A recent study by Tom Fritz and colleagues took this one step further, in a paper titled “Universal Recognition of Three Basic Emotions in Music,” in which the researchers examined the ability to recognize emotional aspects of music across cultures. They had Western (German) and non-Western (members of the Mafa ethnic group from northern Cameroon) listeners categorize music from the other’s culture as happy, sad, or scary based on underlying consonance or dissonance. Both sets of listeners were supposed to be naive about music from the other’s culture, to try to rule out familiarity and experience effects. The results showed that both groups identified the emotional content of the Western music, with similar directionality of “liking” the music in both the German and Mafa groups. It would
seem as if we have a relatively solid, long-term, cross-cultural lock on the idea that there is a biological basis to music.
Or do we?
As with any attempt to address something this big with precision, there are a lot of problems. For example, in the Plomp and Levelt study, while they were using very precise intervals, the base frequencies that they used were based not on musical notes but rather on easily generated pure tones at specific frequencies, specifically 125, 250, 500, 1,000 and 2,000 Hz. Yet in musical contexts, you never run into pure tones. Every musical instrument creates a complex timbre (often called sound color) that includes harmonic frequencies. Even the simplest of flutes doesn’t create pure sine waves, which are, in effect, what Plomp and Levelt were testing with. An excellent player on a world-class flute still creates not sine waves but triangle waves: in scientific terms, multiple individual sine waves add up to create odd-numbered harmonics that get reduced quickly at the high-frequency end, creating a pure-sounding tone with just a hint of bite to it. These harmonics are not simply ignorable overtones that arise from the structure of the instrument and the player’s performance. The clashing and overlapping of harmonics are another important factor in the creation of perceived dissonance or consonance.
Next, the very idea of consonance not only has shifted across time within Western culture but has a great many problems when you start bringing in other cultures. For example, in the study using the Mafa listeners, the study couldn’t present Mafa songs that were categorized as happy, sad, or scary because the Mafa do not assign specific emotional descriptions to their music. The German listeners had to decide on the emotional tone of the music based on the relative “dissonant” shifting of the
key of the original piece. But if you actually listen to some of the traditional Mafa flute pieces used in the study, while the timbre of the flutes is somewhat coarse (and hence musically quite interesting), the actual intervals played are those found in Western twelve-tone scales. What would happen if you tried using music from non-Western cultures that employ different intonation and intervals? While all known human music includes the basic intervals that are commonly labeled as consonant, many go far beyond them. Indian ragas often use intervals of less than a Western semitone, and some Arabic music uses quarter-semitones.

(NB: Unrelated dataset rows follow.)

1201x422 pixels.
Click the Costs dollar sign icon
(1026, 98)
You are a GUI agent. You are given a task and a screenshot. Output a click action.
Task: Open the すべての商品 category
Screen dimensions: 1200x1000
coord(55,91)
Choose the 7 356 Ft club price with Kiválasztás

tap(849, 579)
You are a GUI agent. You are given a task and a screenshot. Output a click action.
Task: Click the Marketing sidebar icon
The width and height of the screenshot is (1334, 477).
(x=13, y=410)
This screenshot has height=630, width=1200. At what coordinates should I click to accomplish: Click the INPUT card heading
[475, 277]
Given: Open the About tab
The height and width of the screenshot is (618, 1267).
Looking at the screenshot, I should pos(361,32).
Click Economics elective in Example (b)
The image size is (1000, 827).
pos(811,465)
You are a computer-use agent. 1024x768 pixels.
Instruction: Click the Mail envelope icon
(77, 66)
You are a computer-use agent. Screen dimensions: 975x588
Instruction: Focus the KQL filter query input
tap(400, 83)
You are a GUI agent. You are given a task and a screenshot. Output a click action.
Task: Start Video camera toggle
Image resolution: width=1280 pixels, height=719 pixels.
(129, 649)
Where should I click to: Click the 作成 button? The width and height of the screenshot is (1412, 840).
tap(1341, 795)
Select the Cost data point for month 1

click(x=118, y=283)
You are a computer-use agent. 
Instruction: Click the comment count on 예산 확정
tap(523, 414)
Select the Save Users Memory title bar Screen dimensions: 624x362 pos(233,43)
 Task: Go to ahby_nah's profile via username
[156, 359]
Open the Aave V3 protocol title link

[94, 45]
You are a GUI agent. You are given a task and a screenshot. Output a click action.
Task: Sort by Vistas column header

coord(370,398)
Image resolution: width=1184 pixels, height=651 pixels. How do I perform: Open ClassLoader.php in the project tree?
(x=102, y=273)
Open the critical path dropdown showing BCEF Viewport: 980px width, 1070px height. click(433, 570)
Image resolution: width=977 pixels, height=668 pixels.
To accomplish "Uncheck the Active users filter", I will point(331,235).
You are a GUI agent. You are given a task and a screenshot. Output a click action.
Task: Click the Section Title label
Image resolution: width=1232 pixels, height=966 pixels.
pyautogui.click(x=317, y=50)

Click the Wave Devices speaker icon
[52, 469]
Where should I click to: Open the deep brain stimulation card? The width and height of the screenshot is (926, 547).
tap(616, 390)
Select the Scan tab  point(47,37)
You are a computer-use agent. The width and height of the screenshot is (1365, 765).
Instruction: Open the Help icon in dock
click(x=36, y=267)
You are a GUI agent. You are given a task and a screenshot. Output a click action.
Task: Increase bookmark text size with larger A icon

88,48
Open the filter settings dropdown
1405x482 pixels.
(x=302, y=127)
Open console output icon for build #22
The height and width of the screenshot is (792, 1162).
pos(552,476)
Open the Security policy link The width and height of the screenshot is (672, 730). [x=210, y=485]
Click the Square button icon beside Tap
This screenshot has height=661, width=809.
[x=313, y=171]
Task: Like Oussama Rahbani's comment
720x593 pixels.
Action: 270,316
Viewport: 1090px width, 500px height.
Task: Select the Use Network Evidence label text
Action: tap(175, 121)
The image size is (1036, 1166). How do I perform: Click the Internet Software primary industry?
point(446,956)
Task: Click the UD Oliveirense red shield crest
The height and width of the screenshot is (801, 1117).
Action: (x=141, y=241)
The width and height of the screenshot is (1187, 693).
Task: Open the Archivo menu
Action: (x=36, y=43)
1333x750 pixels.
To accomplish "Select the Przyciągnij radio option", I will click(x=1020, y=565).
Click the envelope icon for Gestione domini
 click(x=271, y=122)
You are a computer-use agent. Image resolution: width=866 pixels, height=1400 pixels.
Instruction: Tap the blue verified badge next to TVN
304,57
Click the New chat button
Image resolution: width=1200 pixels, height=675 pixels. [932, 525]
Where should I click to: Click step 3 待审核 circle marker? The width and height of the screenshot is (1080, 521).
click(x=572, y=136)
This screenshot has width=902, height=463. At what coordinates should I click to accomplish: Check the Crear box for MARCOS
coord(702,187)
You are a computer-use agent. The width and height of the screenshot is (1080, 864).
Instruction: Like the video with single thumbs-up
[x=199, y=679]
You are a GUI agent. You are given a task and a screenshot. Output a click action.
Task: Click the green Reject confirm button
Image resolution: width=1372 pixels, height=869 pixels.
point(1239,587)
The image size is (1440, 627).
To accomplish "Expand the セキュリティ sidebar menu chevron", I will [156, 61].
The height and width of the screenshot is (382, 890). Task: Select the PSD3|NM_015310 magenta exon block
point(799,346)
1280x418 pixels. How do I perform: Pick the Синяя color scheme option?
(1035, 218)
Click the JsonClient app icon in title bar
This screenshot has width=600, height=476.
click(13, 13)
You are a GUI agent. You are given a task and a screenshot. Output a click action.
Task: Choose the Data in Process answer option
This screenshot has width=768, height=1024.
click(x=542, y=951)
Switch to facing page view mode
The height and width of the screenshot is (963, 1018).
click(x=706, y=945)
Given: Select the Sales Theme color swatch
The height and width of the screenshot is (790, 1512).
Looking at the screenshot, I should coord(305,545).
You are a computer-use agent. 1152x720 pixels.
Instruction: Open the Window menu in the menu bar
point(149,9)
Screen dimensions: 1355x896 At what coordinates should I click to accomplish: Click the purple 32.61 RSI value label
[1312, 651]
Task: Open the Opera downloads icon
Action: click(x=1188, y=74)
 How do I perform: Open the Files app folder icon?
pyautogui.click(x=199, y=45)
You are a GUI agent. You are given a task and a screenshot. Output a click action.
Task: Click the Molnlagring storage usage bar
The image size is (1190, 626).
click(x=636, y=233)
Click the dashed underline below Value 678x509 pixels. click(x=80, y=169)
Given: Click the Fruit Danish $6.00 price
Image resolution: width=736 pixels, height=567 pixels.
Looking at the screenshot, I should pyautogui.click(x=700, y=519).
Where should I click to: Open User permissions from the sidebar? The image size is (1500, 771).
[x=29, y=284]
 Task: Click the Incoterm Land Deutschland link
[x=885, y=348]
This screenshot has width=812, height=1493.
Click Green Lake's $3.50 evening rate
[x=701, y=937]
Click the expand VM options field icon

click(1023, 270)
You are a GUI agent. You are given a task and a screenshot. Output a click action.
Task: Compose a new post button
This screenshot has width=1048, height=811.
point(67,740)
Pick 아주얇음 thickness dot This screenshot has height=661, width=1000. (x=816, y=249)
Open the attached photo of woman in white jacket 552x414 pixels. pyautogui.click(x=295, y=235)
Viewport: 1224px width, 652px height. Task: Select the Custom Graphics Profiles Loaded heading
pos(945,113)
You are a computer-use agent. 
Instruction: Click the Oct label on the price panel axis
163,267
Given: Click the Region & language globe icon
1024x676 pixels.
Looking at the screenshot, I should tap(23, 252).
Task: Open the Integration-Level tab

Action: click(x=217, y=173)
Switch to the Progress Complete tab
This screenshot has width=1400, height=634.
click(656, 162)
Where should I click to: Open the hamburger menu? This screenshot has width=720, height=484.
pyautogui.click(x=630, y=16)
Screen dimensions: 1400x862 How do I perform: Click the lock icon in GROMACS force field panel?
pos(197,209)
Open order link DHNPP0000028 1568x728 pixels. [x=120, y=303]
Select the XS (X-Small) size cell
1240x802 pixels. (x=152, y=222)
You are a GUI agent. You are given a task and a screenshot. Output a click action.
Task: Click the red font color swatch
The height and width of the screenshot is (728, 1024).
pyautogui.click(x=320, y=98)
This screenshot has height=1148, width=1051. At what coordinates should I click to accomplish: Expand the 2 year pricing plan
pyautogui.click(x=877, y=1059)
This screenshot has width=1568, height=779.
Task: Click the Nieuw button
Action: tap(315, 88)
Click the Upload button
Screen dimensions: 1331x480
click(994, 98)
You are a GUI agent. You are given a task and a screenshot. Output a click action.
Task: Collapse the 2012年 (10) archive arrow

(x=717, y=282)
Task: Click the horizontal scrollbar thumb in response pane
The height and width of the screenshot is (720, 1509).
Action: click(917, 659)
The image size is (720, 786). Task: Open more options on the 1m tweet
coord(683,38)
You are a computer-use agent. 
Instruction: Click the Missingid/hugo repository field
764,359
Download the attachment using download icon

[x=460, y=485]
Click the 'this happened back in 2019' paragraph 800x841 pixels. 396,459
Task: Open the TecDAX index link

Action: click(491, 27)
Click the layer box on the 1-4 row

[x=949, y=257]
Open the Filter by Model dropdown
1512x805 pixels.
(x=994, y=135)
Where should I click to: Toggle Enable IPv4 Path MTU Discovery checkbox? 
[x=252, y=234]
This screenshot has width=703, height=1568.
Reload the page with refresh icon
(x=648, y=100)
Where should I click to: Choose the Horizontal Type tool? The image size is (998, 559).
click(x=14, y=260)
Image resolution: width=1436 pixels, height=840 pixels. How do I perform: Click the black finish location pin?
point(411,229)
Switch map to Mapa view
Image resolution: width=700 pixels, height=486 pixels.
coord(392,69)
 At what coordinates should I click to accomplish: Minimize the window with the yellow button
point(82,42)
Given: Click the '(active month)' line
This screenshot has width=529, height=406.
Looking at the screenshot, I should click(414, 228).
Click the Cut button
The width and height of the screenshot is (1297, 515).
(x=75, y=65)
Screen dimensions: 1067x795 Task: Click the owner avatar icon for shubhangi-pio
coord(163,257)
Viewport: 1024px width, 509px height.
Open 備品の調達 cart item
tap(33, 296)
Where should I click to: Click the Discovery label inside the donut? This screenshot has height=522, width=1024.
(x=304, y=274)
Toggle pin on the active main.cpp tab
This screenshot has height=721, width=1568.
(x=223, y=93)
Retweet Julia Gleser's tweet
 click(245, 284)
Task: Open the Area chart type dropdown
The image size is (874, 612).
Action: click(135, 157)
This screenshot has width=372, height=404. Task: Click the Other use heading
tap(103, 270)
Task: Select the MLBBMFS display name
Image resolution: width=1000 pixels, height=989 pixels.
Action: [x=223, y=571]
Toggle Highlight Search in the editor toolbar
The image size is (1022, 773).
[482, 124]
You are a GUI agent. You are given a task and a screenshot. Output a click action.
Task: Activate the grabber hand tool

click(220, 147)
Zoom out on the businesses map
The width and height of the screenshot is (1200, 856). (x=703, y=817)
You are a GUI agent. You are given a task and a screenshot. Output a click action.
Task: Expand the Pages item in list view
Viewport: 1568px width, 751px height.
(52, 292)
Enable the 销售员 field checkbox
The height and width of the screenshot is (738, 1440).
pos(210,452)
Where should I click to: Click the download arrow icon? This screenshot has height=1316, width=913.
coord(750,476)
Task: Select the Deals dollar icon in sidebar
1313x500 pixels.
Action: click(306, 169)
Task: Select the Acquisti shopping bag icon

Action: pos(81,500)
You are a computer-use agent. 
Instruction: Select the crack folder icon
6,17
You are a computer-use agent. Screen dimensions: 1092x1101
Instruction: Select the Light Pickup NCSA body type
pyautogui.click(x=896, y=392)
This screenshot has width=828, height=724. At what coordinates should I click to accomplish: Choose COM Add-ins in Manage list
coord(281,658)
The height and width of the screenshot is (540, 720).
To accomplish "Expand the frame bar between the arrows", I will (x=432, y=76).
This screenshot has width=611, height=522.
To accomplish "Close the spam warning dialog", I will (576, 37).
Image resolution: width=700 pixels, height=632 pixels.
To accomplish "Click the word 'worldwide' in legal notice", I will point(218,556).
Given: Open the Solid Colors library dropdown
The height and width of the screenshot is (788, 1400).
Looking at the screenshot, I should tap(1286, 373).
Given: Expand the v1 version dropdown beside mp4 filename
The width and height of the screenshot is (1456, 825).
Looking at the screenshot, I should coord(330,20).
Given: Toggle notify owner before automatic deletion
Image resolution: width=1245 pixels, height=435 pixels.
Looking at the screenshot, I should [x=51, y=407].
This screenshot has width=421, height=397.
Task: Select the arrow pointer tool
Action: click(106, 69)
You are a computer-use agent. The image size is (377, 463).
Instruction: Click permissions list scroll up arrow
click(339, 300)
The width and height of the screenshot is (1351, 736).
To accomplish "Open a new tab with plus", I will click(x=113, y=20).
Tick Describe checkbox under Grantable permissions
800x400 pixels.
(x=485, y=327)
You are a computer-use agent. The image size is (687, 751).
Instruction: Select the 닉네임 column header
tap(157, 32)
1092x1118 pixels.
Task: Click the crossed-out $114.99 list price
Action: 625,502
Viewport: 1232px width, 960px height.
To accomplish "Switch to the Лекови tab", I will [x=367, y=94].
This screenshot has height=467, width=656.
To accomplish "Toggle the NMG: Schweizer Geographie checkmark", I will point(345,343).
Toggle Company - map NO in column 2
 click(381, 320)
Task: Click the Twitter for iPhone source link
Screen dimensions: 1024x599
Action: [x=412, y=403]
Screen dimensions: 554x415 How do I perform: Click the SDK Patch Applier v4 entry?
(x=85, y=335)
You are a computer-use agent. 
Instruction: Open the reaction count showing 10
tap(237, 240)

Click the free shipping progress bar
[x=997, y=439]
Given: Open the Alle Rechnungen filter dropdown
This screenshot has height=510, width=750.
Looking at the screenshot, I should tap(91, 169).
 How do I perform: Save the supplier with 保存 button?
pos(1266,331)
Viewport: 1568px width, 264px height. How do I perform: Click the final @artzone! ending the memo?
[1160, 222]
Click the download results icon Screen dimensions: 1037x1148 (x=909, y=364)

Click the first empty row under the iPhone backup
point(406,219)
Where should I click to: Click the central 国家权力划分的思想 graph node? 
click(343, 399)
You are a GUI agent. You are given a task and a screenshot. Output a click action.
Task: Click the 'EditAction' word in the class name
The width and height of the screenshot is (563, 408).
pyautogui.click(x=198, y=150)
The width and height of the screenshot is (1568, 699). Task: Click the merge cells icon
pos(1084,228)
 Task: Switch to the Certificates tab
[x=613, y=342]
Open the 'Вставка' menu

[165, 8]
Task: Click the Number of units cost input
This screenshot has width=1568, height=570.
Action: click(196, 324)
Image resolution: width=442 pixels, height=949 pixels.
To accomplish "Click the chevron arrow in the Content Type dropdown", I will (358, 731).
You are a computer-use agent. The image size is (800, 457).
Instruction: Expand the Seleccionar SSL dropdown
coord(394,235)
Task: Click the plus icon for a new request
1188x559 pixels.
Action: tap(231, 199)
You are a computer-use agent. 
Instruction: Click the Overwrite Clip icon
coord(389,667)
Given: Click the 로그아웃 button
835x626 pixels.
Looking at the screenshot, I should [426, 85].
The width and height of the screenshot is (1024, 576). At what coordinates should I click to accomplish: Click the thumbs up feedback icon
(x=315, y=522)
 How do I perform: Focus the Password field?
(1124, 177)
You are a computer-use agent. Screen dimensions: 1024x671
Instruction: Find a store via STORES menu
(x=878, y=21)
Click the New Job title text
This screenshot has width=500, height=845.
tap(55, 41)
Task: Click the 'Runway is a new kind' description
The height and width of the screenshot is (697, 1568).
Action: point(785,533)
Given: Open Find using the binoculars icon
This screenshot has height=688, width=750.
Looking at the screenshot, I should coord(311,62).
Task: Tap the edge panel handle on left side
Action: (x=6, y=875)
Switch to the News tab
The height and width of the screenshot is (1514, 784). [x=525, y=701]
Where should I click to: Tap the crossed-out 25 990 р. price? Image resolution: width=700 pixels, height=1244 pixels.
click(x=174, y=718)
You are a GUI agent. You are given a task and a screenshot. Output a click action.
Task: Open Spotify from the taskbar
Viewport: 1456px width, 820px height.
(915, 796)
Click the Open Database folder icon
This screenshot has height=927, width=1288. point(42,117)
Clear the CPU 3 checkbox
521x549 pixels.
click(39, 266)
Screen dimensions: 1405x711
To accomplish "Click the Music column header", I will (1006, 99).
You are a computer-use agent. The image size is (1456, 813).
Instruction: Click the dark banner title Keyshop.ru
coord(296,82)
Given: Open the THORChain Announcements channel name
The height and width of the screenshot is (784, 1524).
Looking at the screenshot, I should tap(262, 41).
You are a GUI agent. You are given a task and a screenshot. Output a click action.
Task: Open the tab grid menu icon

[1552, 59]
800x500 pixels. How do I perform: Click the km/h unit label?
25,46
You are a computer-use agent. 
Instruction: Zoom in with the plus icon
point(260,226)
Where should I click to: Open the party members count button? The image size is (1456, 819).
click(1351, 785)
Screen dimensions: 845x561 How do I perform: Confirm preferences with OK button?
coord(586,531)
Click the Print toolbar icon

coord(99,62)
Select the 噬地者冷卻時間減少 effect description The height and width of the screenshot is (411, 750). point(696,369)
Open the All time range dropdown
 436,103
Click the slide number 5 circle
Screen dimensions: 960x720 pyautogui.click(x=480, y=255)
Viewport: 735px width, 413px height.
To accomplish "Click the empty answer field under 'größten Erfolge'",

One of the more extreme examples (for most Western listeners) is Indonesian gamelan music, which uses either a tuning with five equally spaced notes per octave or one with seven unequally spaced notes per octave. Gamelan music sometimes not only uses both tuning techniques in a single song but also will slightly detune two instruments that are technically playing the same notes. This detuning creates a beating or roughness between harmonics, which is one of the definitions of dissonance for complex timbres.